面白くないわけがない。
昭和の人気作家、獅子文六が描く、男と女とコーヒーをめぐる小説「コーヒーと恋愛」。
深夜のスマホの中から、白いカップに入ったコーヒーのイラストが、表紙の真ん中で誘っています。
amazonのボタンををポチッと押して半月経ったけどなかなか手元に届かない。販売元に連絡をすると、追跡がないのでわからず届かないこともあるかも、返金するのでもし届いたらそのまま受け取ってくださいとのことでしばらく忘れていました。
さらに一ヶ月くらいして、郵便受けの下の折り畳んだ傘の隙間に、黒いビニール袋に包まれた四角いものがぽとりと落ちているのを発見。君はどんな旅路を辿ってきたんだい。
ともかくやっと会えました。
ーお茶の間の人気女優 坂井モエ子43歳はコーヒーを淹れさせればピカイチ。そのコーヒーが縁で演劇に情熱を注ぐベンちゃんと仲睦まじい生活が続くはずが、突然”生活革命”を宣言し若い女優の元へ去ってしまう。ー
(裏面 内容紹介より)
時代はまだテレビが新しかった時代。最初は入り込めるかなと思ったけど・・・これがまあ面白い。
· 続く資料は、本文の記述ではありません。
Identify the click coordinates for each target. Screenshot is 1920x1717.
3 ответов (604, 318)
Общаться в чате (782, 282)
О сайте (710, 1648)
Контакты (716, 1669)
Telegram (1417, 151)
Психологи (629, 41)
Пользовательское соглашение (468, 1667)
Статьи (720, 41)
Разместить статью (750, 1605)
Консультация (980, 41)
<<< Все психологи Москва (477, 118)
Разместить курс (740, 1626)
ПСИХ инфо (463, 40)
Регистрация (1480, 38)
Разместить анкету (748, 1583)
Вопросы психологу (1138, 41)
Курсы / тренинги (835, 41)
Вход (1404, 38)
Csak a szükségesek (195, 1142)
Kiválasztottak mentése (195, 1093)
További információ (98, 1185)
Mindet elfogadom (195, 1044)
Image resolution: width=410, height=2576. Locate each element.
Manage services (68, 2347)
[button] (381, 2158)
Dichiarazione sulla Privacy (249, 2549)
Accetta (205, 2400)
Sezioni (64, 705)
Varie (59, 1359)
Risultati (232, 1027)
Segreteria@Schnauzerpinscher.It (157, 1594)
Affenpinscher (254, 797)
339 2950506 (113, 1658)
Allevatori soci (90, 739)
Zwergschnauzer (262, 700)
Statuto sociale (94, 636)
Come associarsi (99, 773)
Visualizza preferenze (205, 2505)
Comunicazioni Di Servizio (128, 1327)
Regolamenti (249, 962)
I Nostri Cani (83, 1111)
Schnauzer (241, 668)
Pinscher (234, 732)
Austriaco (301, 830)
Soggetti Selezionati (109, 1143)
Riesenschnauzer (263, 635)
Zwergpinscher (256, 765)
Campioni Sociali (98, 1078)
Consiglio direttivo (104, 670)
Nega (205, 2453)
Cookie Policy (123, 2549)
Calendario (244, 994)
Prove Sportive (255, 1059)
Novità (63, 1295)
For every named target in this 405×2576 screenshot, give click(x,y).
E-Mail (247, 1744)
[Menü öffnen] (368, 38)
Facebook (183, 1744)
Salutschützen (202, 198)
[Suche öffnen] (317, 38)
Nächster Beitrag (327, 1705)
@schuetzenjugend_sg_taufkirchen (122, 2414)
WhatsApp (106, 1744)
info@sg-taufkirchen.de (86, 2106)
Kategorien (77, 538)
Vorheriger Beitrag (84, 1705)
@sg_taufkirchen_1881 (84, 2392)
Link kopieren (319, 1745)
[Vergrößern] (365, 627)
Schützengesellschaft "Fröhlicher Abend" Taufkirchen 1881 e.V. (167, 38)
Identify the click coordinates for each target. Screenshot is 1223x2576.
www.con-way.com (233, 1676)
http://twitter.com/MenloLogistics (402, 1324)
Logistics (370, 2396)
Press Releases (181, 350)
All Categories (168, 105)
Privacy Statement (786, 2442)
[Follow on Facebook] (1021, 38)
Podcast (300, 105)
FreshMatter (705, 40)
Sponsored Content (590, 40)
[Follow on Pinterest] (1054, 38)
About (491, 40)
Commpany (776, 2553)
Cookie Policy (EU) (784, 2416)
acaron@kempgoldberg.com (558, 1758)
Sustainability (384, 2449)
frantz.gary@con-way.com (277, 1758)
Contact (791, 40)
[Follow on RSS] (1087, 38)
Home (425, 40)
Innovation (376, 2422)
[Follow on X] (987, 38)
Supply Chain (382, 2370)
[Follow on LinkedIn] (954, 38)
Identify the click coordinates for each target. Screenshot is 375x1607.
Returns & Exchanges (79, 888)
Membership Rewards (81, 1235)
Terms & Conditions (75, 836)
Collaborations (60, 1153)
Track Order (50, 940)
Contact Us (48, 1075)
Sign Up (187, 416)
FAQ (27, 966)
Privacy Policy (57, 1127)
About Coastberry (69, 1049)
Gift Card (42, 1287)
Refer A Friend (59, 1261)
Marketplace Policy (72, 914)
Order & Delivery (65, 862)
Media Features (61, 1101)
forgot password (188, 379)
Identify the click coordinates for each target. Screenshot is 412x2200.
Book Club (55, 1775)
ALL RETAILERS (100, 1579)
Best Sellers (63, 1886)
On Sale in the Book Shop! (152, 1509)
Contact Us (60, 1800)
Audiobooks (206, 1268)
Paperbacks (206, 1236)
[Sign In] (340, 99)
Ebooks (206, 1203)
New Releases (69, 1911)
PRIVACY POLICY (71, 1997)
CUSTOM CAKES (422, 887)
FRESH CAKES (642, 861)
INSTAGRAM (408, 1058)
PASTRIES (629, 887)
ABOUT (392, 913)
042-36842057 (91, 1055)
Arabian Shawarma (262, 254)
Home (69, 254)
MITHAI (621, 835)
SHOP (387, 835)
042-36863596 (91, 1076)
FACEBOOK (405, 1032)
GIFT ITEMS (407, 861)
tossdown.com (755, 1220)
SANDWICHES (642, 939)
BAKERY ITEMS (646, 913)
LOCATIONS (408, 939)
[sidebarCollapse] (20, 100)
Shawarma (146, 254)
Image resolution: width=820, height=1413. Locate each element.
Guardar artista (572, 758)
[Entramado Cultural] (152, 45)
こぽこぽ、まったり、カウンターでの思い出が、なんてふわっとしたコーヒー描写ではなく、豆の種類、当時のコーヒー事情、さらにネル、トルコ式、野外での山賊式(パーコレーターのようなもの?)などの淹れ方、インスタントの時代背景までかなり細かく描いてあるのです。
そして、適当だけど天性にコーヒーを淹れるのがうまい主人公モエ子。コーヒーの味に敏感なヒモの男。茶道ならぬ可否道を目指すコーヒーにのめり込んだ初老の男。それを取り巻く大学教授や落語家、芸術家のこれまたコーヒーにうるさいガヤたち。
日常に起こる些細な大事件に、力強く軽妙に進んでいく主人公やどこか憎めない登場人物たち。
可否道の集まりでうんちくを語る連中に、一人がこっそりインスタントで淹れ、うまいと言わせるところなんかとっても好きな場面です。
人生大切なのはユーモアとコーヒー。
そこそこ長いこの小説を読み終わり、面白さと達成感に浸っていると、あとがきで獅子文六が、好きで飲んでいたコーヒーを小説の題材にした(当時新聞小説として一日の休みもなく書いていた)ことで、にわか勉強のため有名コーヒー店やコーヒー問屋に通いコーヒーを飲みまくったこと、自宅でも濃いのを淹れて飲んでいたら胃の調子がおかしくなり、特に後半は病苦と戦い苦労したことが書いてありました。
そうでしょう。面白いだけでなくこれだけ詳しくコーヒーの内容に触れ、かつそれをいやらしくなく、コーヒーが好きな少々凝りすぎな人たちの日常や会話の中でさらりと描く。プロですね。
あとがきの最後の一行。
「それにしても、コーヒー小説だけは、もうコリた。」
本文通して全ページの中で一番笑いました。
文六先生お疲れ様でした。
みんながこの本を笑って、コーヒーを楽しみながら読むことが、きっと天国の作家へのなによりのブレイクになることでしょう。